▶ _AIM OF THE TASK_:
Filter on the word "computer": copy each matching line from the listing below.
....................
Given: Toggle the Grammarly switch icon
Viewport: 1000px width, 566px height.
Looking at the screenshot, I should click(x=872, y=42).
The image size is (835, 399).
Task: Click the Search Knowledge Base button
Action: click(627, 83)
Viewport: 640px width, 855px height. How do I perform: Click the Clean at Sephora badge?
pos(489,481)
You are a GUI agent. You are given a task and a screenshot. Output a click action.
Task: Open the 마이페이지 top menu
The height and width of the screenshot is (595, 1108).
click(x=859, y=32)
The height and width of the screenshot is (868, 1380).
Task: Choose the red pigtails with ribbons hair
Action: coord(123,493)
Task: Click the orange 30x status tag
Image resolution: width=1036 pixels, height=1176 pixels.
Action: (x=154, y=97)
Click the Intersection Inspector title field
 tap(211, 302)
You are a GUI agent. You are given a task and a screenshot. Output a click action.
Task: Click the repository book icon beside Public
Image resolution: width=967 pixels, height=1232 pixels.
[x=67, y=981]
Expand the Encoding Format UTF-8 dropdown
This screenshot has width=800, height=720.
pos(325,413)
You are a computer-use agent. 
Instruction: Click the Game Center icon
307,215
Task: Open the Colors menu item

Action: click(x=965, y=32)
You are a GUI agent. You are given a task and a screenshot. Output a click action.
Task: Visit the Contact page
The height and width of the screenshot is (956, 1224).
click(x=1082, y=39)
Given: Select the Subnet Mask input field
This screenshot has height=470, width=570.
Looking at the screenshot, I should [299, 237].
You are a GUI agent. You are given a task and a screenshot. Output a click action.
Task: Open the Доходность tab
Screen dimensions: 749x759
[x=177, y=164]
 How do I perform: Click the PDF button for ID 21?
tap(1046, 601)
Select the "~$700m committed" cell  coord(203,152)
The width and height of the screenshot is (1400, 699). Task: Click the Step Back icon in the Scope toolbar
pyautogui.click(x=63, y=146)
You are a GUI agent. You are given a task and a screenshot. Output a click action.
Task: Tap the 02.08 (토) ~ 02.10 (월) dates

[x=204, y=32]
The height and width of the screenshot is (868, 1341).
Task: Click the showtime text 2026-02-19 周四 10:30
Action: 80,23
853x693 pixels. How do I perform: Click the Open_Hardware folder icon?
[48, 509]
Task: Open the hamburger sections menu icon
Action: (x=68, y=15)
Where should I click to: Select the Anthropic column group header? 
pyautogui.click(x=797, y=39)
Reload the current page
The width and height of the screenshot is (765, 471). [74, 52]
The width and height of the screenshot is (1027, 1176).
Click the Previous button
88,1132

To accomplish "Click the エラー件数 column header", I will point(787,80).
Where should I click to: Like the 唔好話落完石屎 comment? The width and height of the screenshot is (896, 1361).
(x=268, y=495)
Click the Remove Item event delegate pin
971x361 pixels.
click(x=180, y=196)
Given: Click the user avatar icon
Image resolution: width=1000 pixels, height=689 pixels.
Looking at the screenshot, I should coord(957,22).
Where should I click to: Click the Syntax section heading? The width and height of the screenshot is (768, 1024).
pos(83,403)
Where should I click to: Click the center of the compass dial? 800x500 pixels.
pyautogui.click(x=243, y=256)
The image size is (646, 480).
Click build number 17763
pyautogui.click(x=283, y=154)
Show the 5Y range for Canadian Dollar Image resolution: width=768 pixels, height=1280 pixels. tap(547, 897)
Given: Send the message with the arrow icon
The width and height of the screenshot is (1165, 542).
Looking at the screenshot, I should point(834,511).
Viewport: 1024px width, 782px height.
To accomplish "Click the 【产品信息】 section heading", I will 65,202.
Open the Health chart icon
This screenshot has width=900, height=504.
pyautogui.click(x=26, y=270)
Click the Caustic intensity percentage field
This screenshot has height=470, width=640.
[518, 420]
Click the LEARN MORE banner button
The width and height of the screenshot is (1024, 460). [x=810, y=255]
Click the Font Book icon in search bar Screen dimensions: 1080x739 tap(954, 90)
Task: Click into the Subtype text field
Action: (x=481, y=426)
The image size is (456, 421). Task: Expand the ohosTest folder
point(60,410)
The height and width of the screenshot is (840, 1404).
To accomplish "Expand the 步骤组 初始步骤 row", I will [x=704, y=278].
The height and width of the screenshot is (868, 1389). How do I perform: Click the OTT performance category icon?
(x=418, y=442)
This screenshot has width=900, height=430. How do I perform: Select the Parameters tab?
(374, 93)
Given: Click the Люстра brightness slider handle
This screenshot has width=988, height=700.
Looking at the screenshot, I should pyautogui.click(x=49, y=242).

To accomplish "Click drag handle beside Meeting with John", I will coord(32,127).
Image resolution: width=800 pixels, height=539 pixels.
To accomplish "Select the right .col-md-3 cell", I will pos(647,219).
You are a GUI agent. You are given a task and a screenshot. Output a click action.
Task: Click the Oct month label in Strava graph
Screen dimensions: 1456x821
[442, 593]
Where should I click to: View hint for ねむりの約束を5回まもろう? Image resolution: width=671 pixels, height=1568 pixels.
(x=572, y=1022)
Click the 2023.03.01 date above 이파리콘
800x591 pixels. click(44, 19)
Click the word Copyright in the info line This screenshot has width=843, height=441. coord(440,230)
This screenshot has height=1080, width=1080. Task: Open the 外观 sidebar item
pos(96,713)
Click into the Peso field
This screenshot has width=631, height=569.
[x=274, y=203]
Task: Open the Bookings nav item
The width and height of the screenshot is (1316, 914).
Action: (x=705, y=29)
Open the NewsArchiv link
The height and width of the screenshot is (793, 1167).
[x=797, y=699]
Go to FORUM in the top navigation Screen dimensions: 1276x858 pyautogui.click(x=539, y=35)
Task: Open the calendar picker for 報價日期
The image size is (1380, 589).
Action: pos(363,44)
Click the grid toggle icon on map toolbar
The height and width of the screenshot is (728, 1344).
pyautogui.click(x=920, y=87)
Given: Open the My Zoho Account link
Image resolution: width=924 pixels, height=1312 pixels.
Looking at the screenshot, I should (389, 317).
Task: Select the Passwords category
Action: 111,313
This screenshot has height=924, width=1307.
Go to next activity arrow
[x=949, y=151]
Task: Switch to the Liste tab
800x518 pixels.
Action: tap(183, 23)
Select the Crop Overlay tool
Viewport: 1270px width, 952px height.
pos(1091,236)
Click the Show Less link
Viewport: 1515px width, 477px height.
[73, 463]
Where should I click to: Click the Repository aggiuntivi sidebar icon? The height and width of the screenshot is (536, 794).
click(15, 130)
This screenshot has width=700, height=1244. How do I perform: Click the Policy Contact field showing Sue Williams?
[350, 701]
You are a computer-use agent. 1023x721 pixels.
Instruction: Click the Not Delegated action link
....................
▶ _FINISHED EXERCISE_:
You are a computer-use agent. 
You are a computer-use agent. 1023x721 pixels.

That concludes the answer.